Denissa Roddy, 28, lead educational program manager in Maryland
I was definitely a hyperactive child, from day one. In kindergarten, my teacher would put me on time-out for being a “chatty Cathy.” I went to a Montessori school where they teach you practical, hands-on skills from a very young age, which was very good for my type of brain. I excelled in elementary school — with the exception of talking too much and being too extra. Because I did well in school, I think people thought I was really rambunctious or that I like to talk back. I didn’t even realize anything was wrong because my grades were so good.
When I was in the eighth grade, I got my first C. I didn’t understand how to do work. I’d switched schools and we didn’t have hands-on learning anymore. We had to sit down, read, and write. In math class, we had a time limit on tests, and I could not for the life of me finish my tests on time. My parents would be so upset with me because they would think that I wasn’t studying hard enough or prioritizing school. I was screaming internally because I didn’t know how to get people to understand that I was unable to sit my butt down and stare at paper for hours. I felt broken.

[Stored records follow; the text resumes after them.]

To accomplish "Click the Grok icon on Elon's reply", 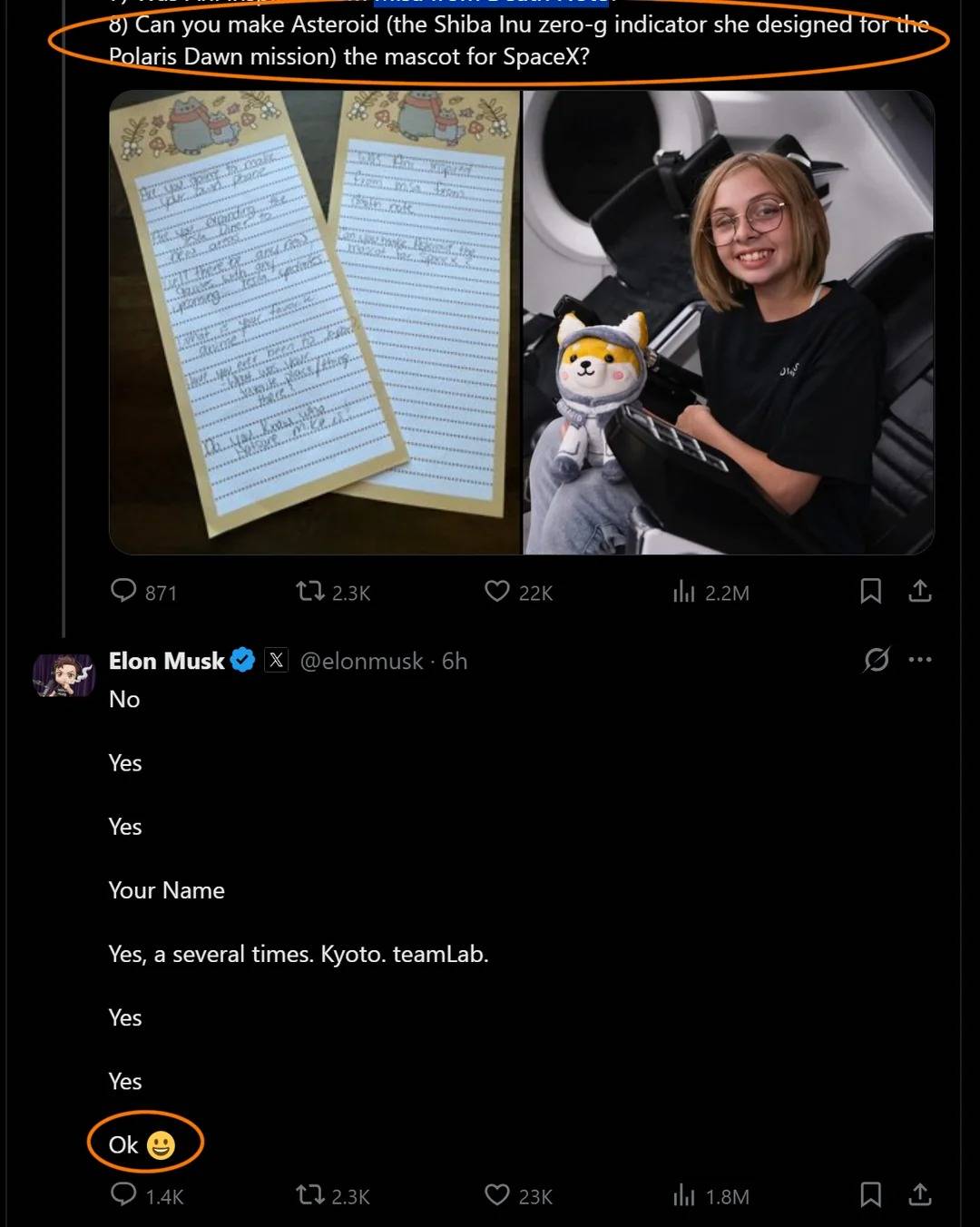I will (x=876, y=660).
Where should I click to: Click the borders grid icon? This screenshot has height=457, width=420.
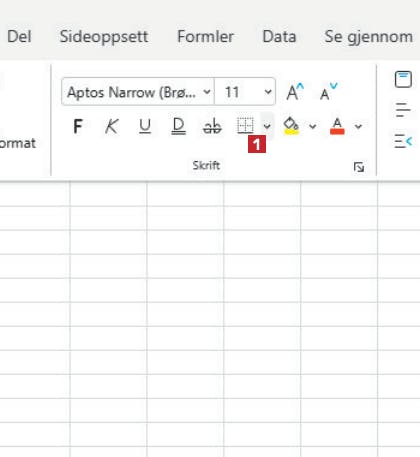tap(245, 126)
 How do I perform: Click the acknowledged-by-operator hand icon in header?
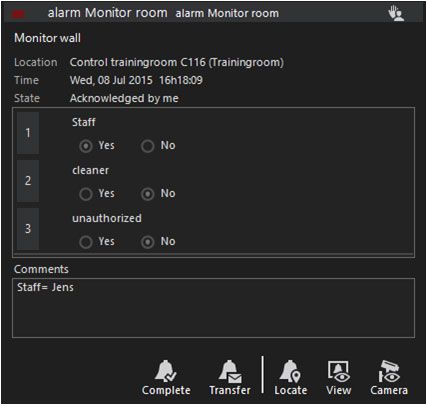(x=396, y=13)
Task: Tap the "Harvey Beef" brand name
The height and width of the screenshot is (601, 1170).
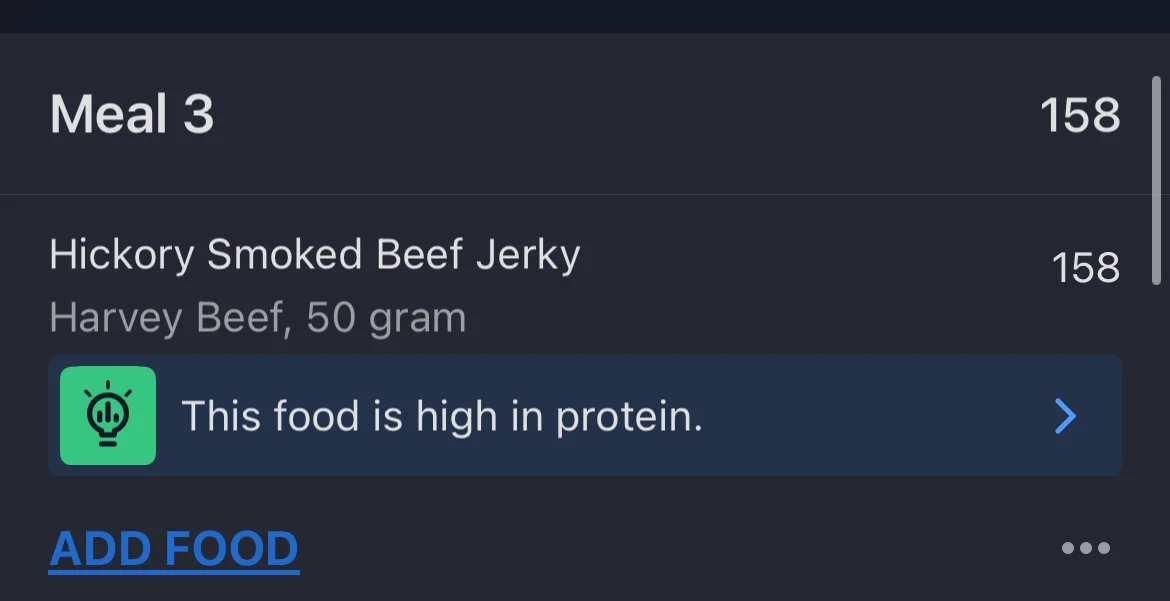Action: 168,318
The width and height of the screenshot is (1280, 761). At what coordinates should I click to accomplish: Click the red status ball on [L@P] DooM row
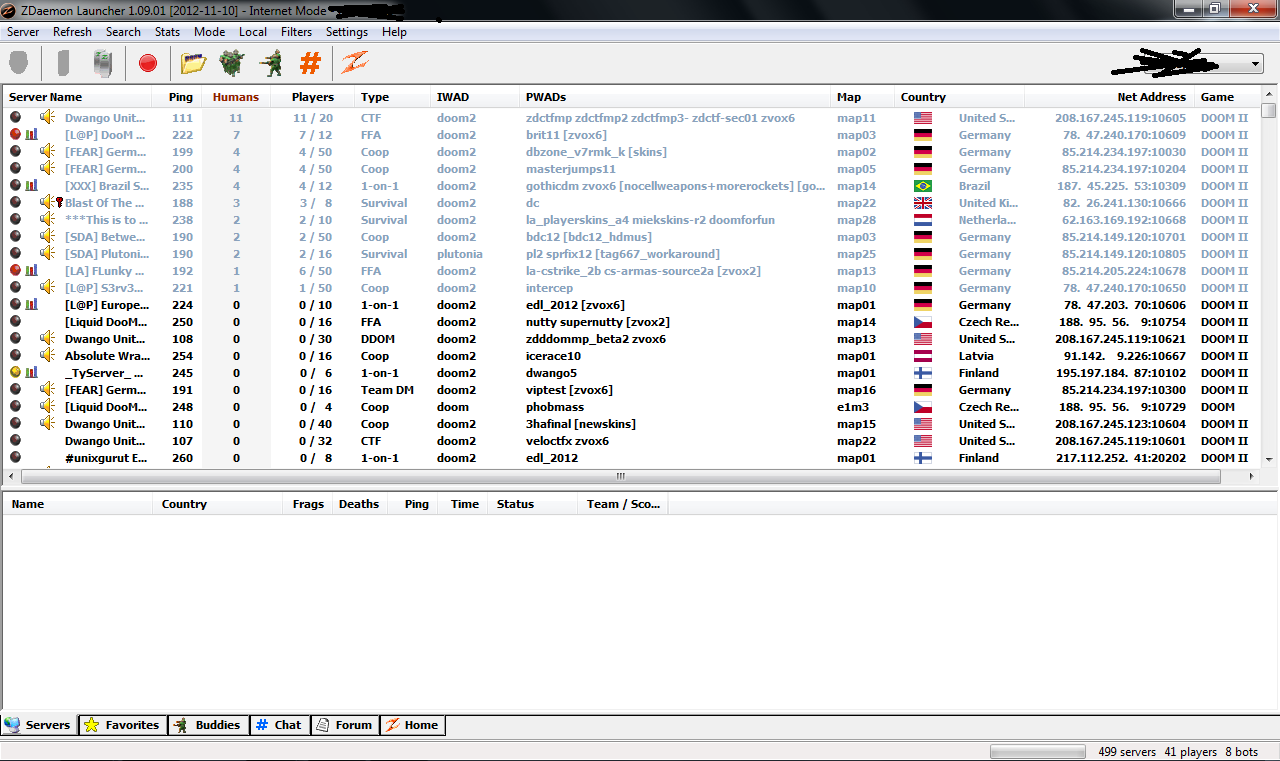[x=15, y=135]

It’s crazy how when you’re younger, you can just have all of these quirks that people assume are like negative attributes, and they don’t realize that your brain just works differently. I even had a therapist in the past who misdiagnosed me: She claimed that because I talk so fast, I must be manic and therefore have some form of bipolar disorder. I actually had to get a whole new therapist because she wouldn’t listen to me.

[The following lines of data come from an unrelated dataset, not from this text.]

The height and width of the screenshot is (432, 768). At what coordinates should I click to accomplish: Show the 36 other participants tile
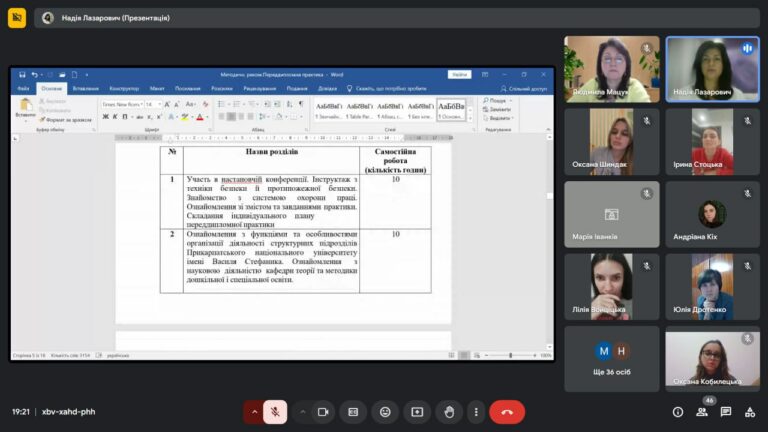(x=611, y=359)
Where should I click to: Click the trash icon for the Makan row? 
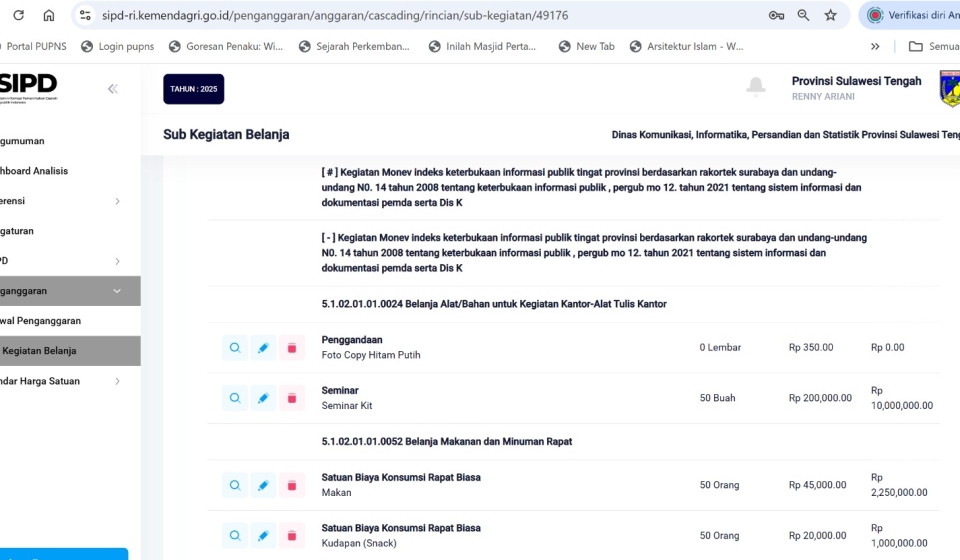click(292, 486)
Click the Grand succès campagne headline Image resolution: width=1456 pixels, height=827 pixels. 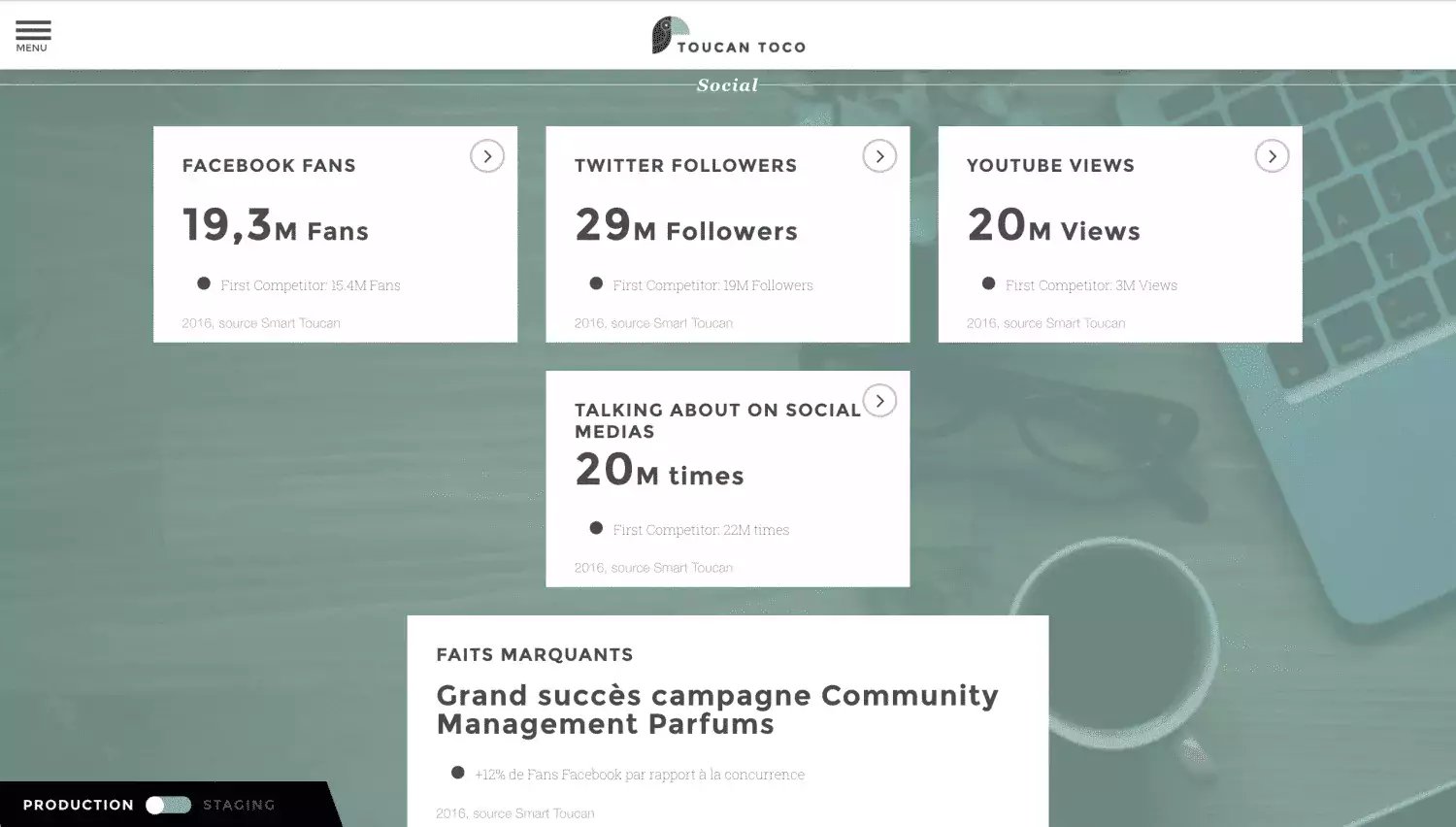tap(716, 710)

When I went to grad school to get my MBA, I had to work on my mental health and reprogram my brain. At this point, I had already internalized what my parents told me, so I had decided they were right: I just was lazy. I didn’t care enough about school, and I wasn’t focused. I had convinced myself that those things were all true, despite me thinking I had ADHD and even being in therapy for many years.
I didn’t pursue the idea of medication right away because I wasn’t familiar with it, I didn’t know the side effects — it wasn’t until I went back to grad school, and I started to actually focus. I finally got officially diagnosed. My therapist observed my behavior and made her diagnosis after getting to know my behaviors over time. I currently take Adderall every day except on the weekends.
My ADHD very much still exists now, but in terms of my focus and productivity, I can make more out of my schedule. I can wake up and immediately start doing chores. Back in the day, it would take me a full hour to be able to get out of bed and start doing things. Now when my alarm goes off, I stay in bed for maybe ten minutes, scroll through my timeline, and immediately start cleaning, watering plants, getting myself ready for work, and running errands. My to-do list went from me making up for two weeks’ worth of work in one day to finally having the energy to cross off every single thing on my to-do list every single day, with no struggle.
I want people, especially Black parents and elders, to start understanding that atypical thinking, or your brain working differently, isn’t bad. If a child is hyperactive or can’t focus, it’s okay. Don’t assume they are intentionally not trying to do what you’re asking them to do. Consider there could be factors outside of their control.
Black women, I want us to not be as hard on ourselves. We are not given the opportunity to be impulsive, to struggle and to grow in the ways that other groups are, even in the communities of color. I want us to be allowed to be imperfect, to figure it out, stretch ourselves and be more open-minded to these issues.